Records supplied Block Start

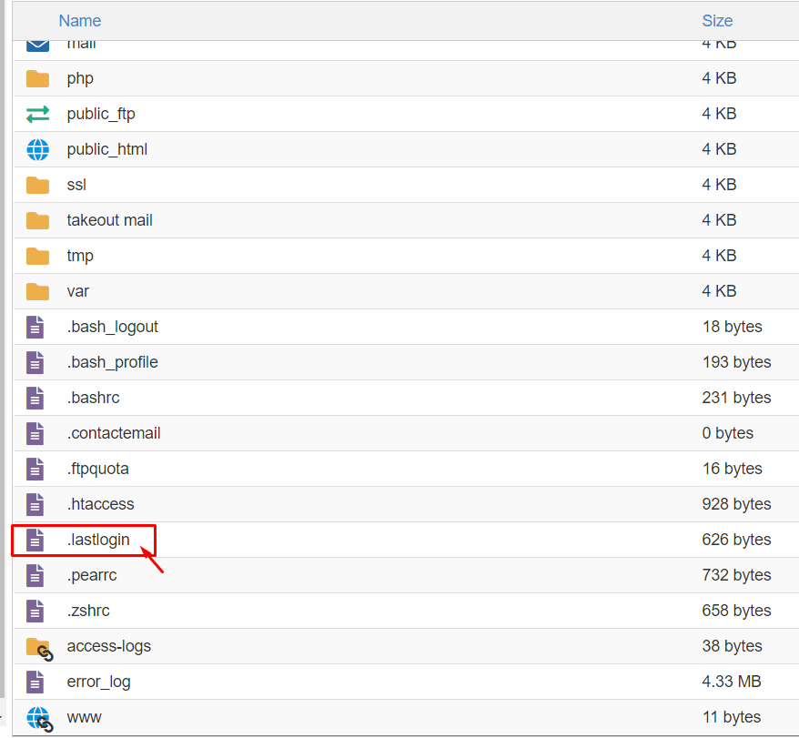The width and height of the screenshot is (799, 738).
Task: Select the error_log file icon
Action: coord(35,682)
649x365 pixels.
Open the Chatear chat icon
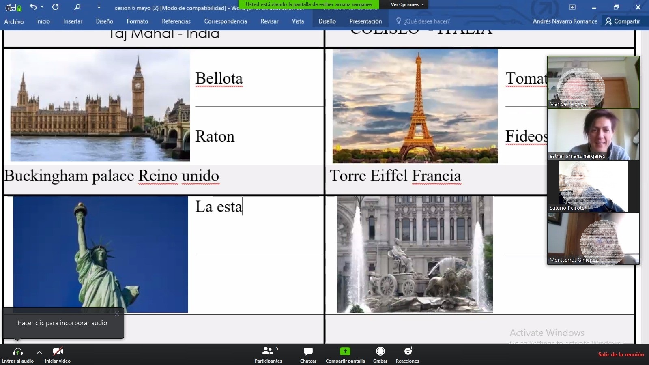click(x=308, y=354)

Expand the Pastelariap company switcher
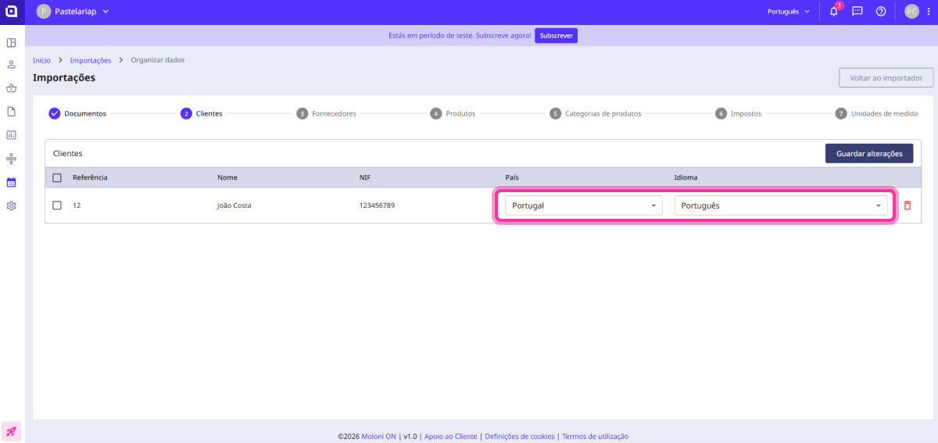(73, 12)
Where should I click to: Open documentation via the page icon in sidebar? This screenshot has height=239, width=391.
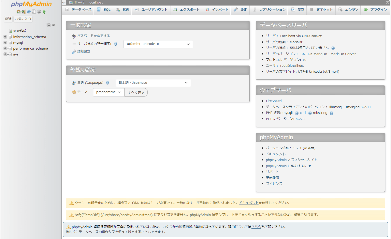tap(34, 12)
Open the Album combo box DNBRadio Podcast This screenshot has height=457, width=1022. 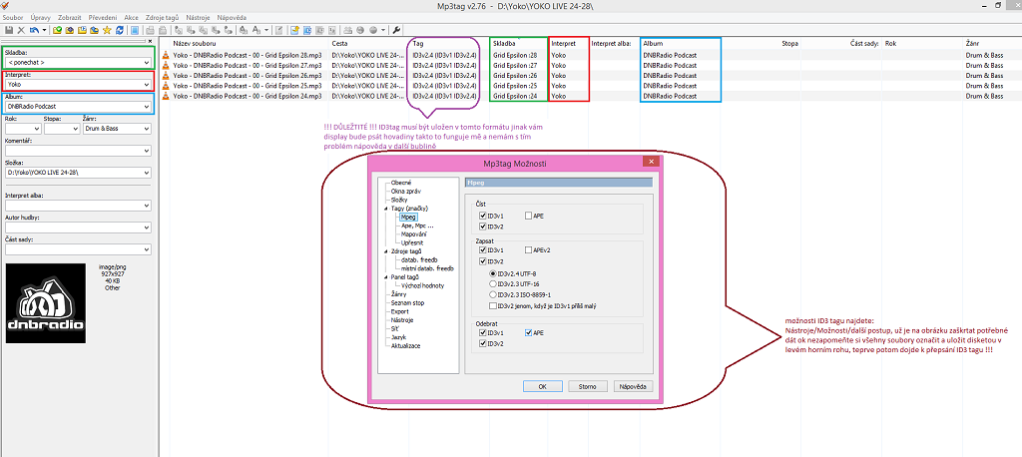pyautogui.click(x=148, y=106)
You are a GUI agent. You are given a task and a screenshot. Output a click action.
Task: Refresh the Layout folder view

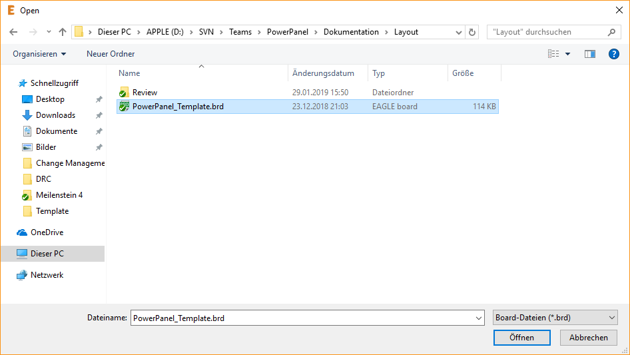[473, 32]
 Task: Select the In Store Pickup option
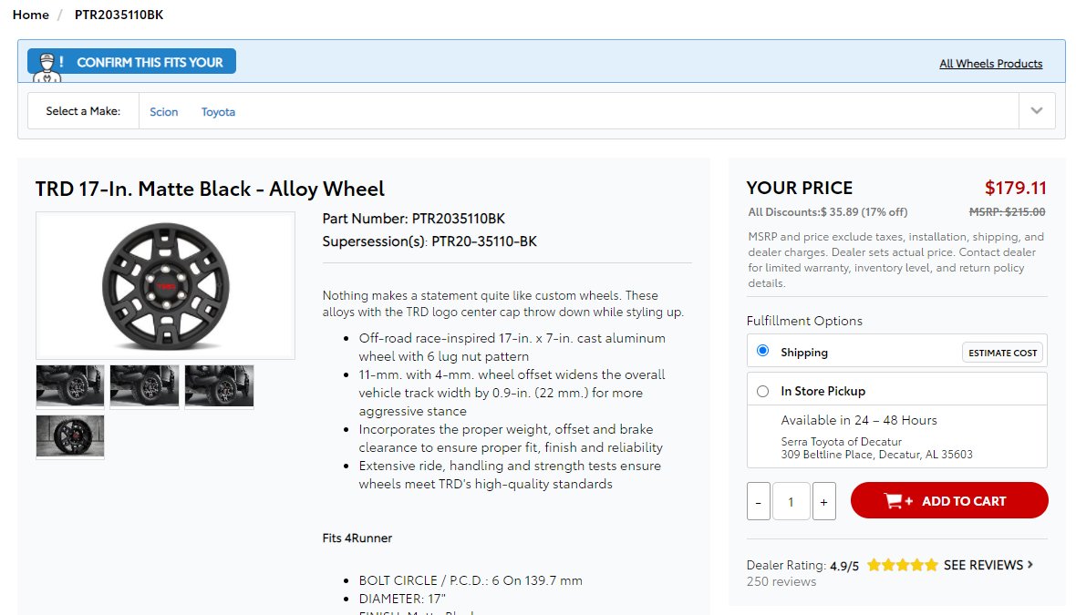tap(762, 392)
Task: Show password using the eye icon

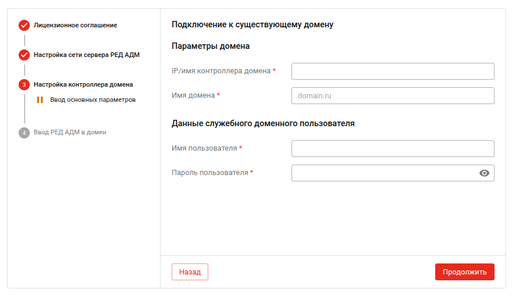Action: click(x=484, y=173)
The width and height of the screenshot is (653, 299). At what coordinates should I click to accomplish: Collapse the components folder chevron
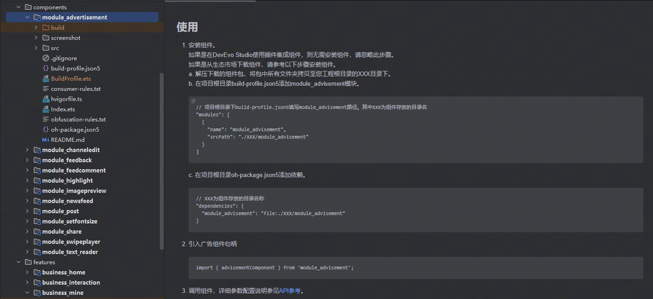point(19,7)
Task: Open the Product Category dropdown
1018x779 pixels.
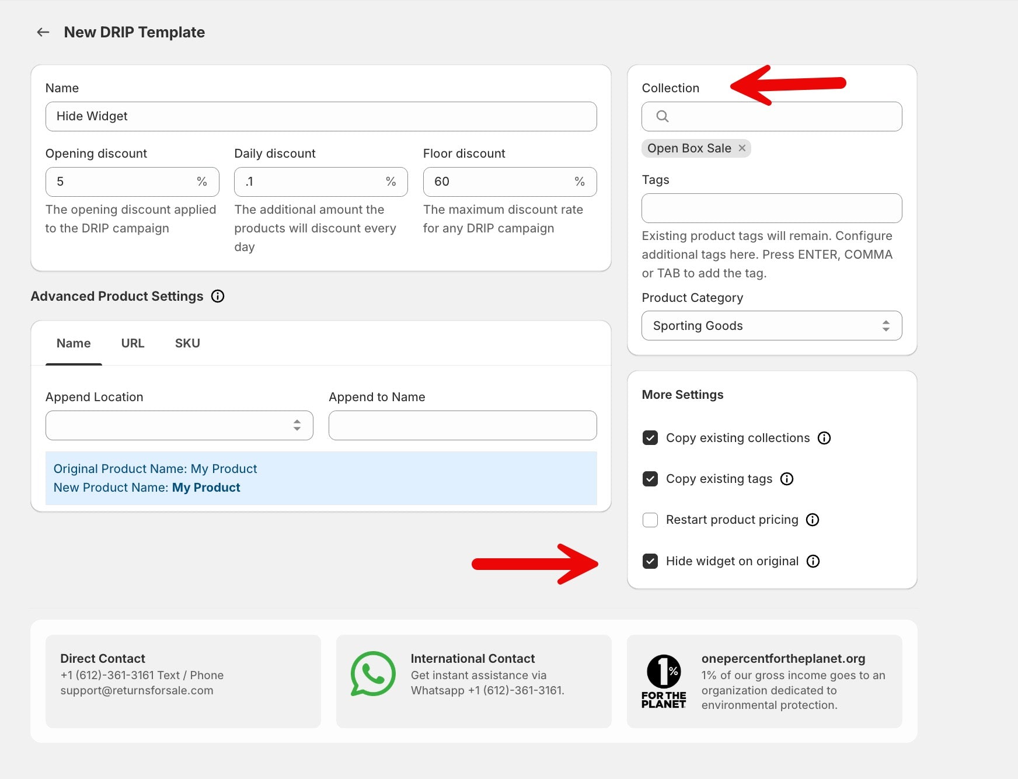Action: pos(771,326)
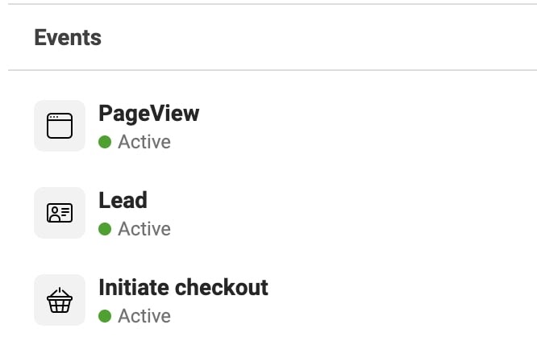Open the Lead event name
Screen dimensions: 537x358
[123, 200]
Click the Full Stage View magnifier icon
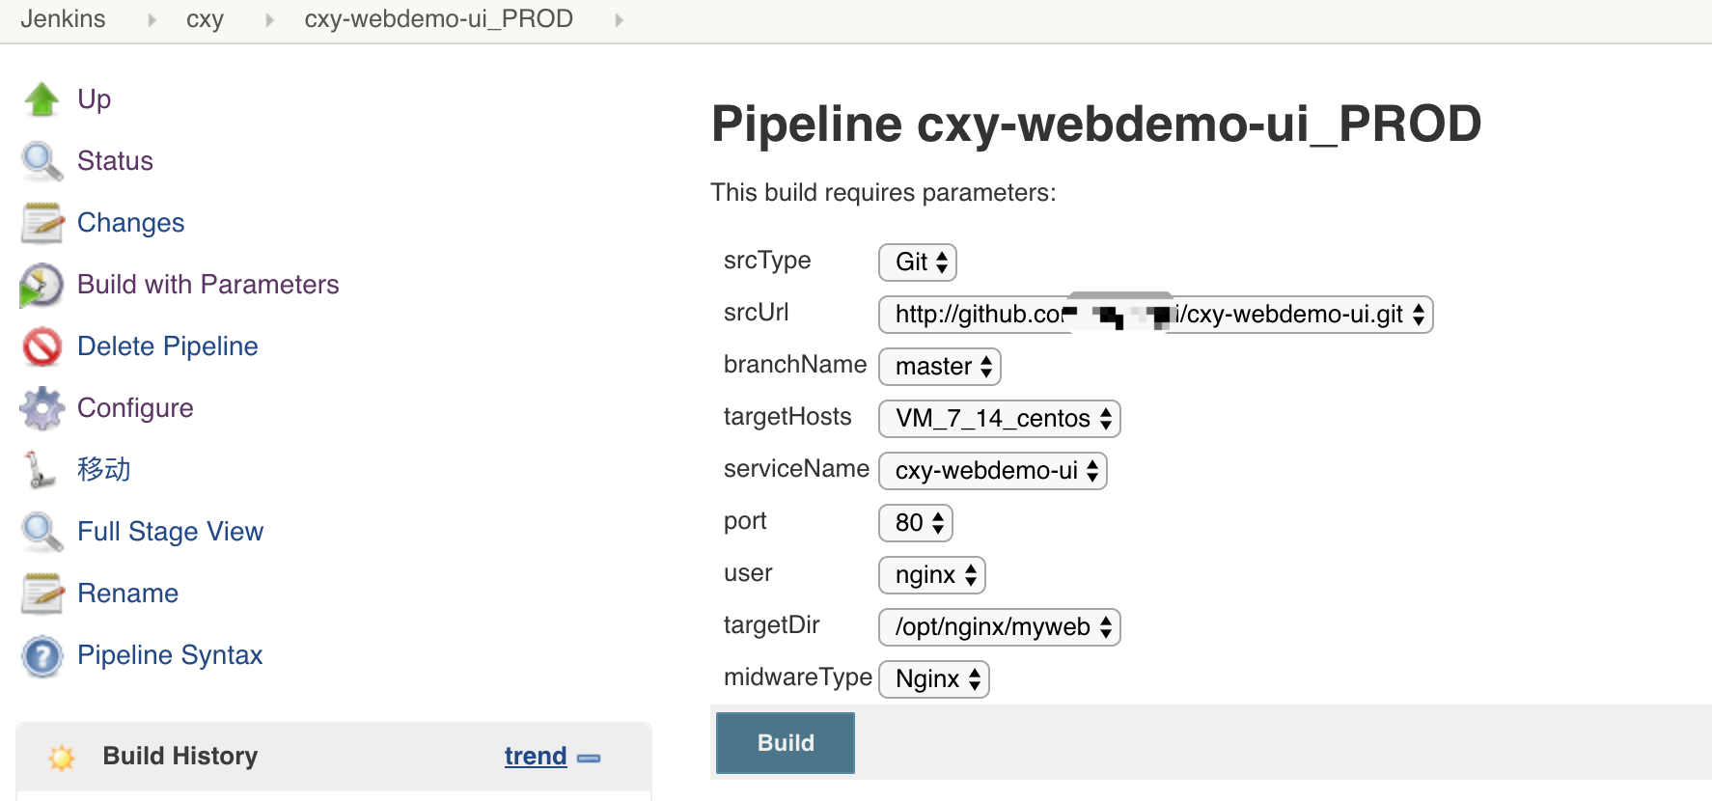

Records supplied Block End

● **Problem description**
From the line with "Task: Refresh the Layout folder view" up to and including the line with "Task: Open the Product Category dropdown" above, retype every line exactly and nothing more; leave out the pictures.

● **Result of the task**
Task: Refresh the Layout folder view

[473, 32]
 Task: Select the In Store Pickup option
tap(762, 392)
Task: Show password using the eye icon

Action: click(x=484, y=173)
The width and height of the screenshot is (653, 299). At what coordinates should I click to accomplish: Collapse the components folder chevron
point(19,7)
Task: Open the Product Category dropdown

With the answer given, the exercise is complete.